begin ENTRIES PROVIDED
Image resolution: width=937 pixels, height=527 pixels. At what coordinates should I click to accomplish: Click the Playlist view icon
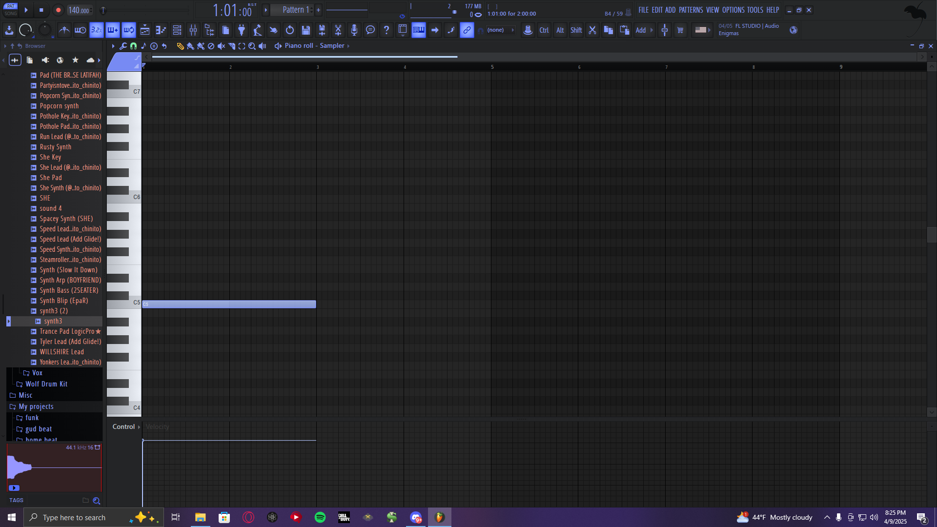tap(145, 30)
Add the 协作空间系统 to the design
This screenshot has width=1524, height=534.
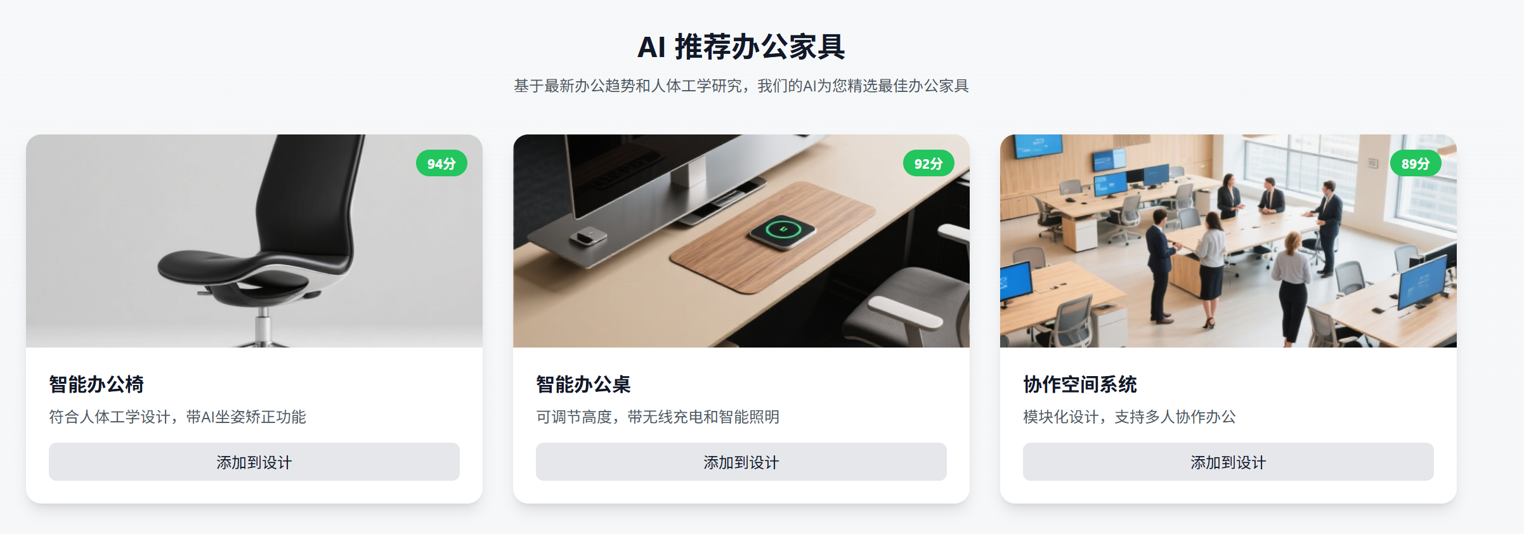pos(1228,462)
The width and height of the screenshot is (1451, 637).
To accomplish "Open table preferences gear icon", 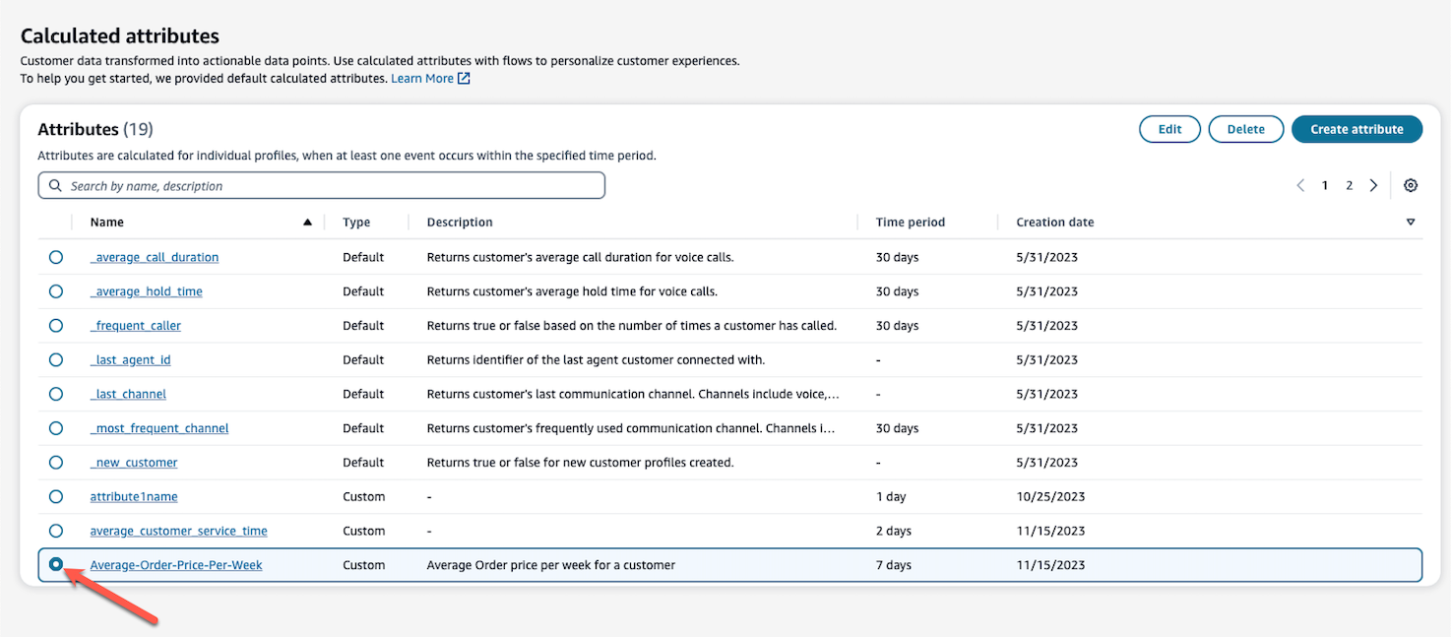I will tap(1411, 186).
end ENTRIES PROVIDED
**DIRECTIONS FOR THIS TASK:**
Please give the lines as a numbered list, starting at the first line and ending at the line that contains "pos(1228,462)", with blank lines left out and the pictures omitted.

**TASK RESPONSE:**
1. Image resolution: width=937 pixels, height=527 pixels. At what coordinates should I click to accomplish: Click the Playlist view icon
2. tap(145, 30)
3. Add the 协作空间系统 to the design
4. This screenshot has width=1524, height=534.
5. pos(1228,462)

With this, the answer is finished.